Introduction

The pursuit of science and engineering research increasingly relies on activities that facilitate research but are not currently rewarded or recognized. This includes the sharing of data; development of common data resources, software and methodologies; and annotation of data and publications. This situation has been documented in a number of recent reports [] that focus on changing needs and mechanisms for attribution and citation of digital products, from the use of alternative metrics [] that track reports of research impact apart from research publications, to work on data []. About half of the articles in many recent issues of Science describe research that depended on software, and a larger fraction analyze data. Indeed, the US National Science Foundation recently updated its guide to proposers to instruct them to provide a list of their “products”—objects that are “citable and accessible including but not limited to publications, data sets, software, patents, and copyrights”—rather than publications [].

To promote and advance pursuit of activities that facilitate research, we must develop mechanisms for assigning credit, facilitate the appropriate attribution of research outcomes, devise incentives for activities that facilitate research, and allocate funds to maximize return on investment. In this article, I introduce the idea of transitive credit, which addresses the issue of crediting indirect contributions, and discuss potential approaches to these other needs.

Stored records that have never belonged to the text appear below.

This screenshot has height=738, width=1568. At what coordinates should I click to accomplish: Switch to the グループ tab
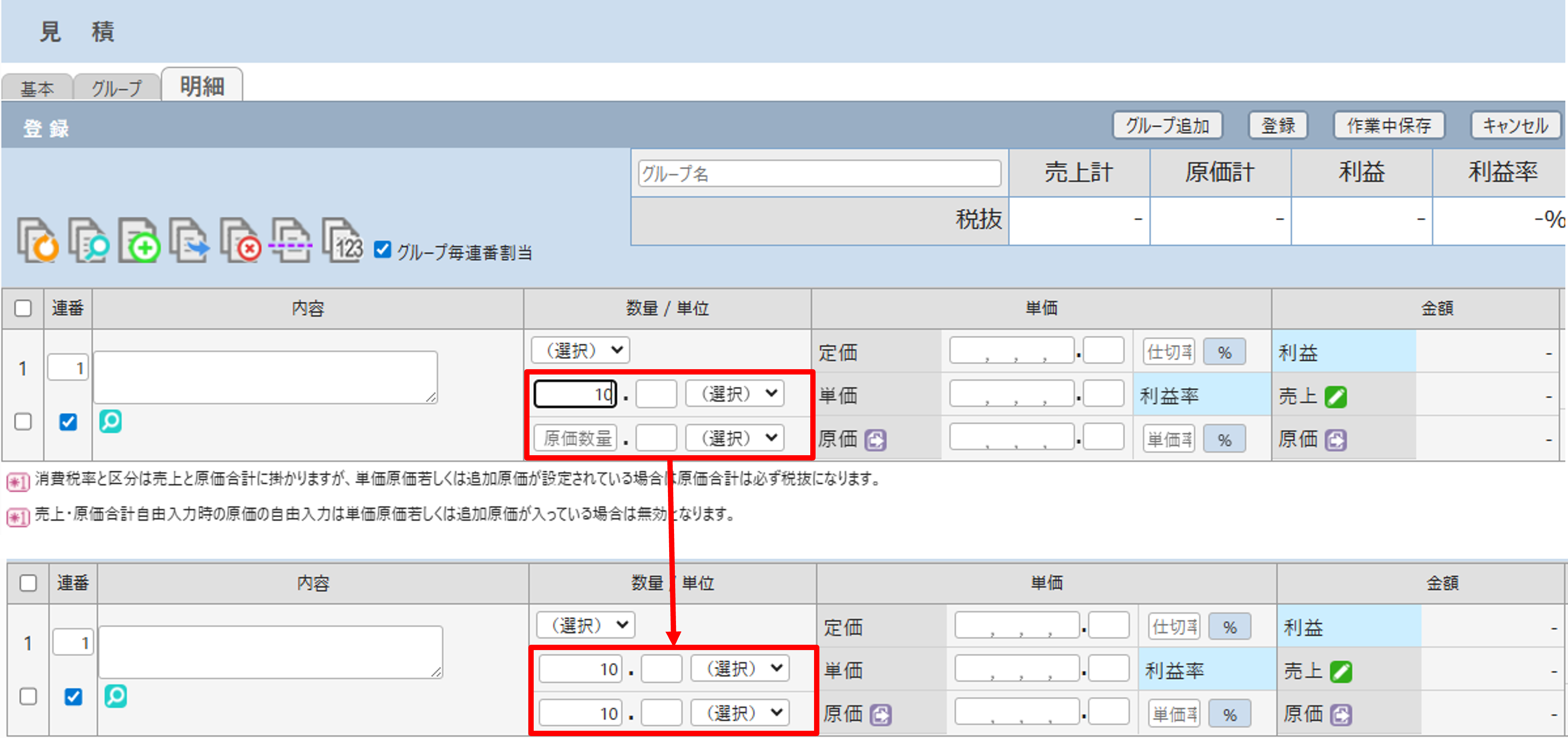point(116,88)
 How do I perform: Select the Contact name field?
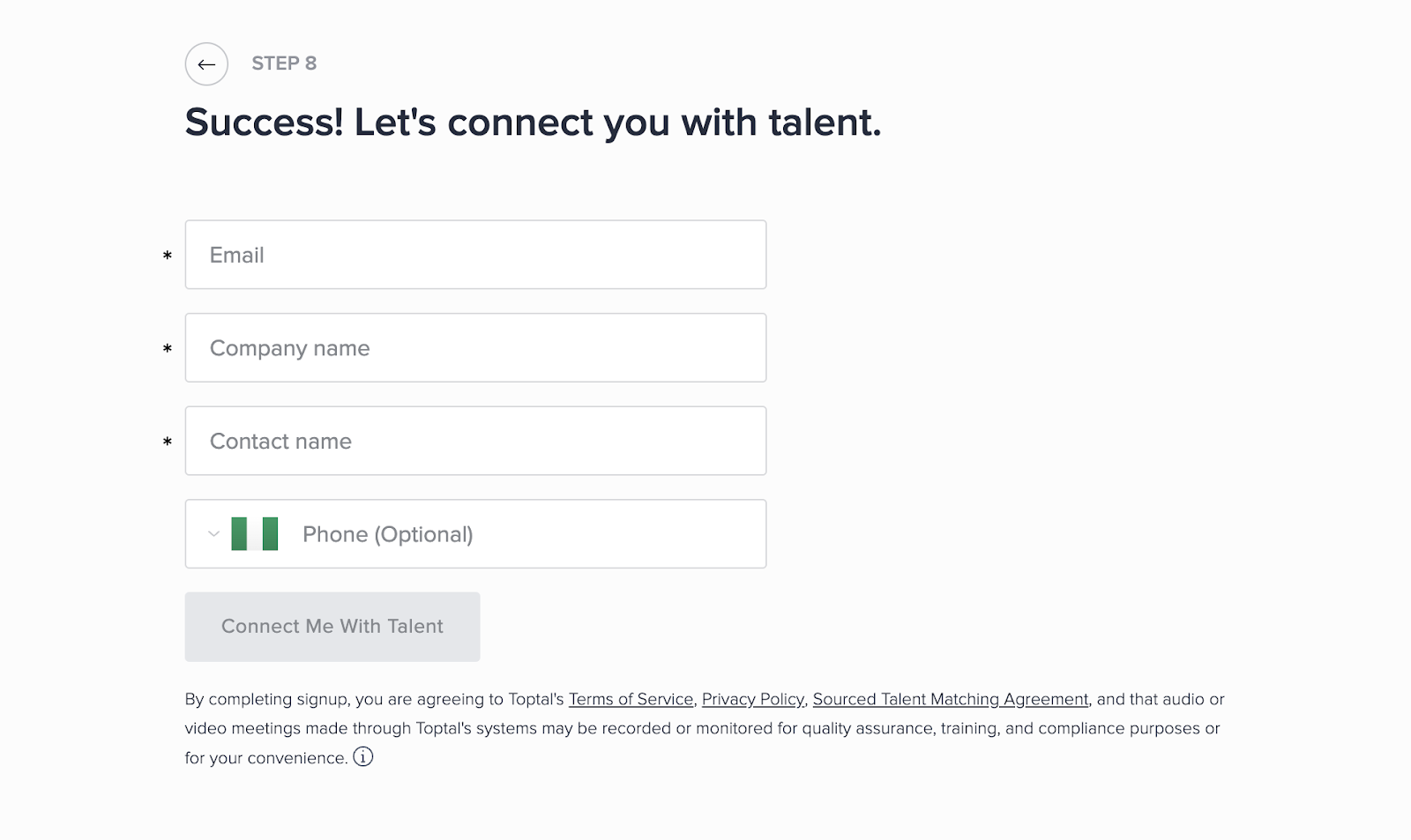(x=475, y=442)
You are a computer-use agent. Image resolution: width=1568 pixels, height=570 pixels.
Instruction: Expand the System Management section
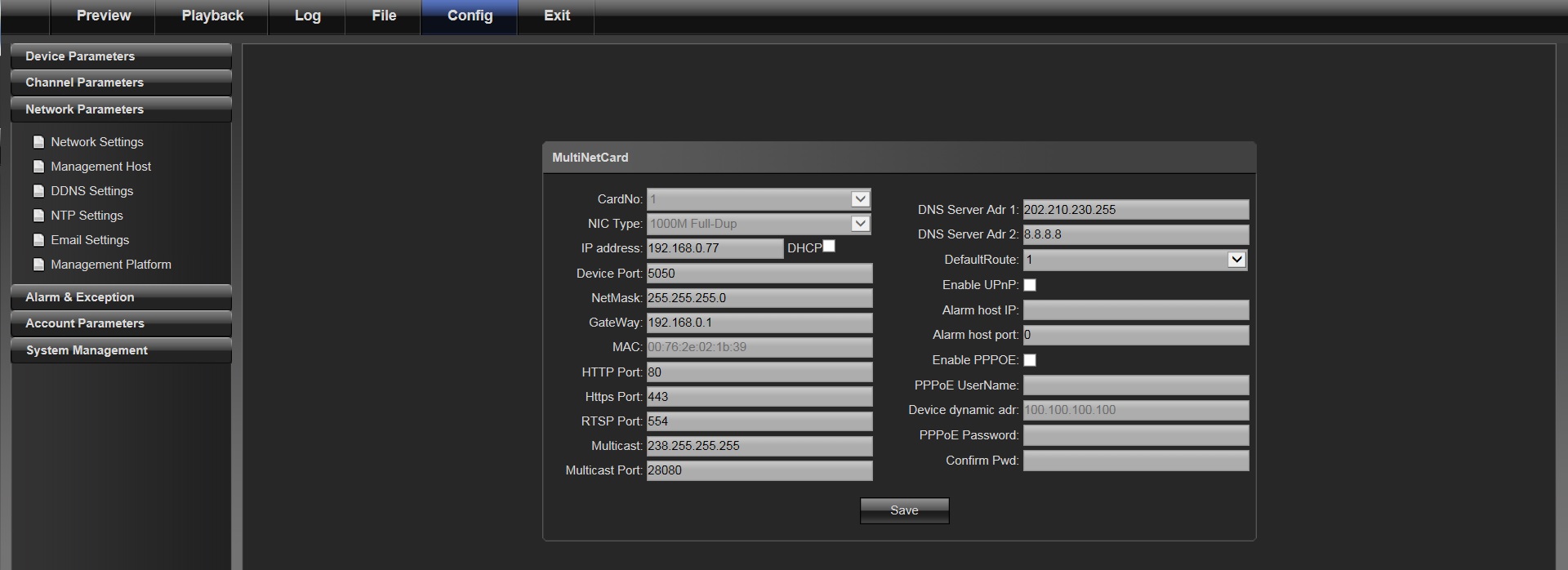121,350
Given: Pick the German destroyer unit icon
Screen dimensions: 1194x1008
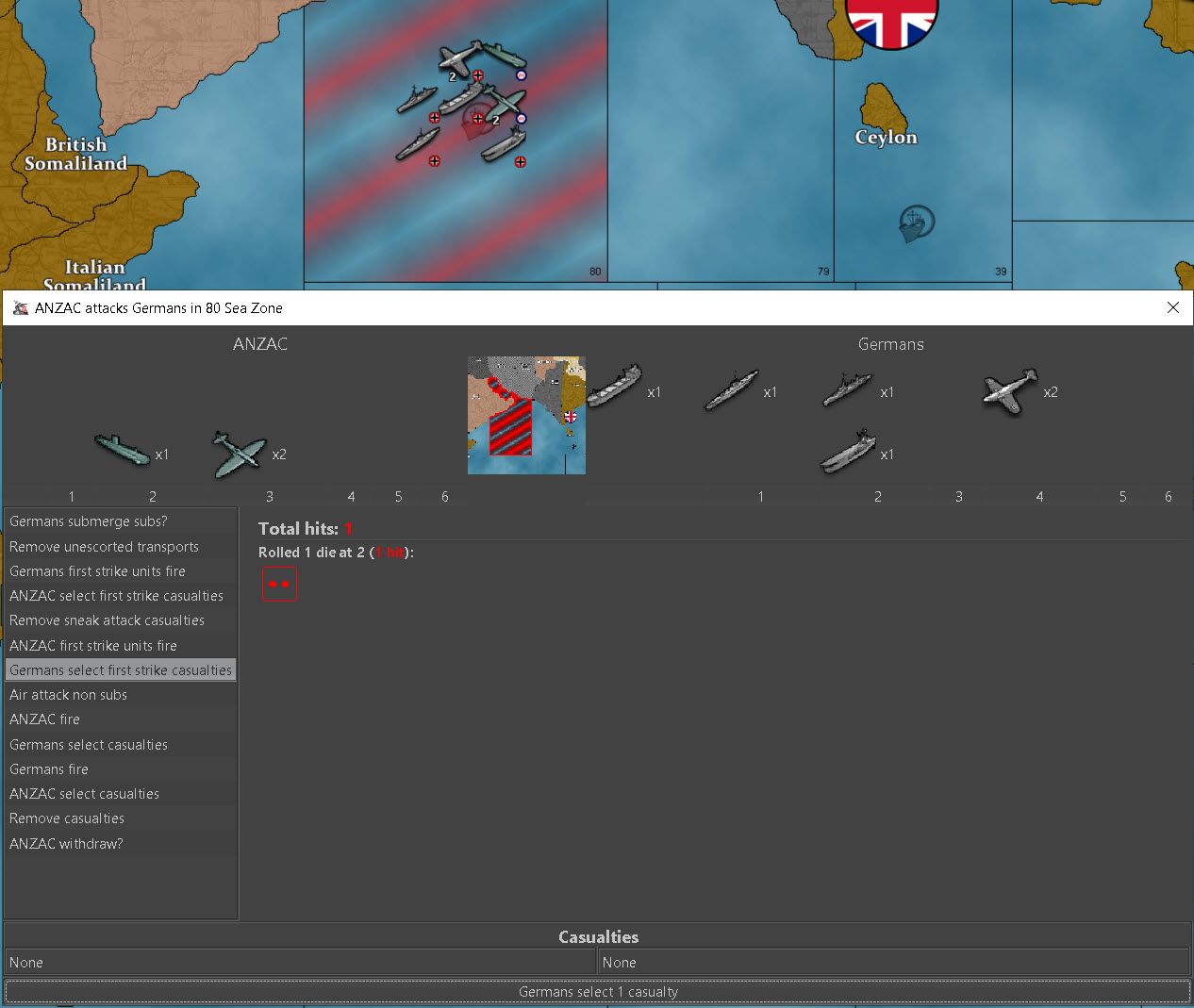Looking at the screenshot, I should 847,388.

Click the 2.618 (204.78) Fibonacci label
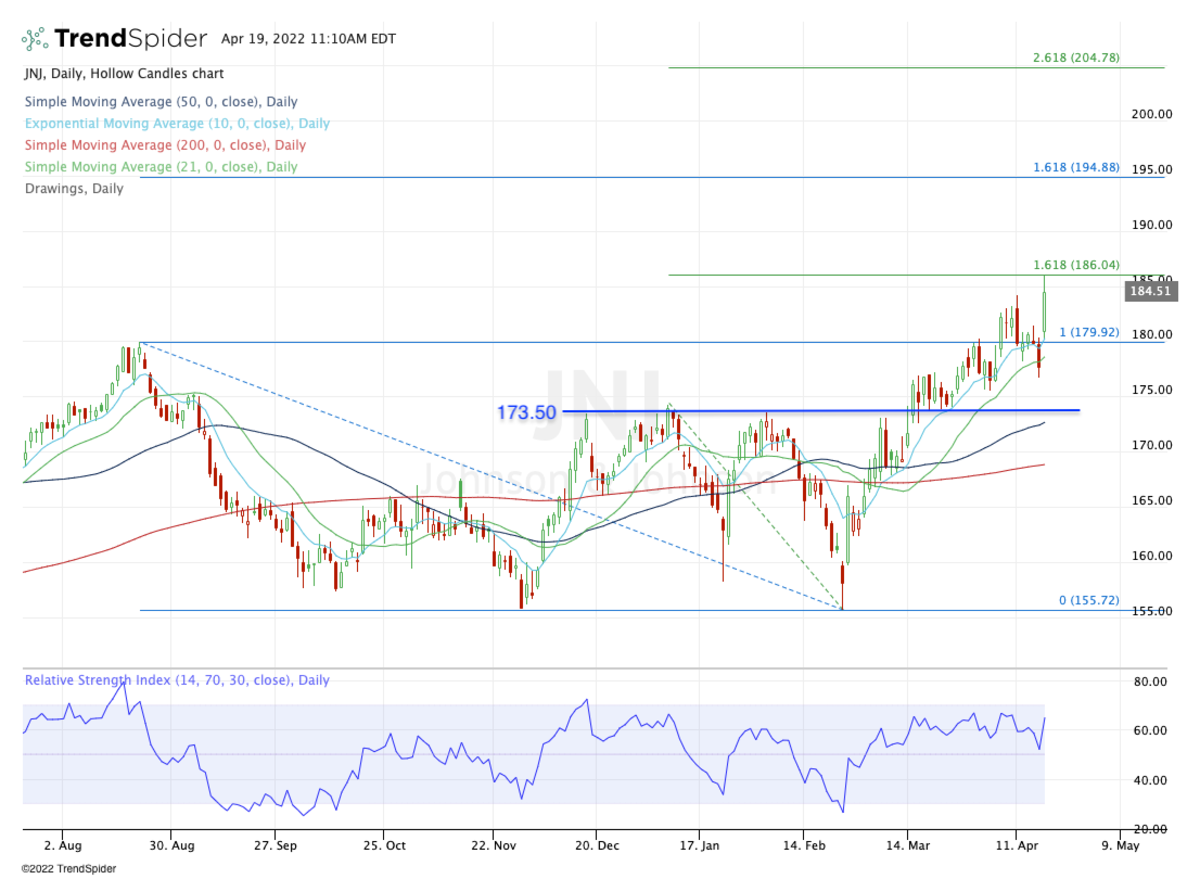pyautogui.click(x=1076, y=58)
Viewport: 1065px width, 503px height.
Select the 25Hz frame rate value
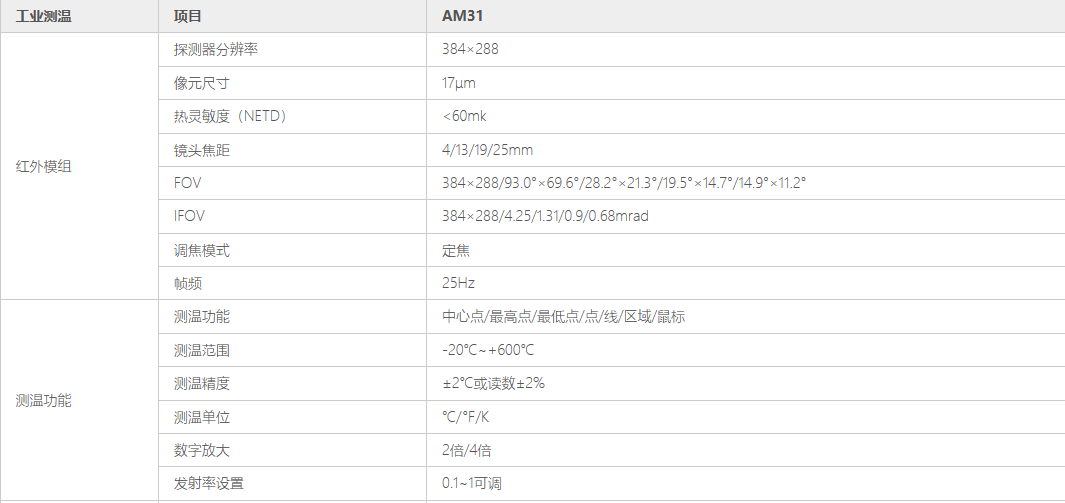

Note: this is an expanded version of a paper [] that was part of the First Working Towards Sustainable Scientific Software: Practice and Experiences (WSSSPE1) workshop.

History of Citation

Throughout history, most formal citation has been for authentication and authority, rather than for the provision of credit and acknowledgment or attribution. Scientific citation in Western history appears by the late 1500s [, ]. In the early 1700s, citation also appears in the legal system as a method of understanding precedents []. The idea of copyright as recognizing authors’ rights also arises at this time, from the Statute of Anne in 1710, perhaps due to a slow societal trend to recognize intellectual property, an idea that appears to have developed alongside the printing press []. Note that paper authorship in science really is used to note both the actual authors of the paper as well as the contributors to the project [].

Looking for the predecessors of an idea can be called “backward citing.” In cases in which multiple groups claim credit for the same advance, backward citing may be used—by looking at which groups are cited and how this changes over time—to ascertain how the larger research community assigns credit [].

The idea of “forward citing” has also been used in cases where one wants to understand how an idea has been used. This is often done through citation indices, the earliest examples of which are to portions of the Bible from the 1100s []. However, the common use of citations indices in science is much more recent, as exemplified by Garfield’s work in the 1950s that led to the Science Citation Index [].

New knowledge clearly builds on past knowledge. Traditionally, an author cites a previous paper by adding a reference to the author, title, place of publication, and so on. However, this concept doesn’t work well for digital products such as software, which are often dependent on libraries (assembled software packages), code fragments, and algorithms. For many of these, the identifier that should be cited—a “name” that refers to a unique product—is not clear. Additionally, if a cited library depends on another library, the contribution of this second library is not captured. Citation of a dataset should perhaps give credit to the people who gathered the data, as well as those who curated it, but the paper author may not know or be able to find these details.

Social Motivation

To promote the creation, maintenance, and use of digital products, we must measure these activities and provide credit to those who perform them. The current lack of credit for performing these activities acts as a negative force that stops sharing of digital products, following Lewin’s principal of force field analysis []. Providing a credit mechanism would both remove the negative force and create a positive force, creating an incentive for sharing. This would impact recognition and status, hiring and promotion, and funding agency decisions.

These ideas have the potential to change research culture because the act of measuring an item and publicizing that measure leads to a focus on improving that measure, thus improving the item. This focus on improving the measure can be intentional, as in the Check portion of the Deming Cycle, or unintentional, as happens when teachers teach students to answer specific questions rather than the material that the questions cover. Similarly, the h-index [] is now being used (and gamed) in many ways that Hirsch did not foresee and, Google’s PageRank algorithm has had a substantial impact on the Web. A metric ‘D’ providing credit to the developers of digital products would lead to people trying to increase their D-value by developing more such products. And if it was clear that they received credit from others who used their products, it’s likely that they would likewise make it clear that they had used products from others and give those others credit, since such credit is not a zero-sum game.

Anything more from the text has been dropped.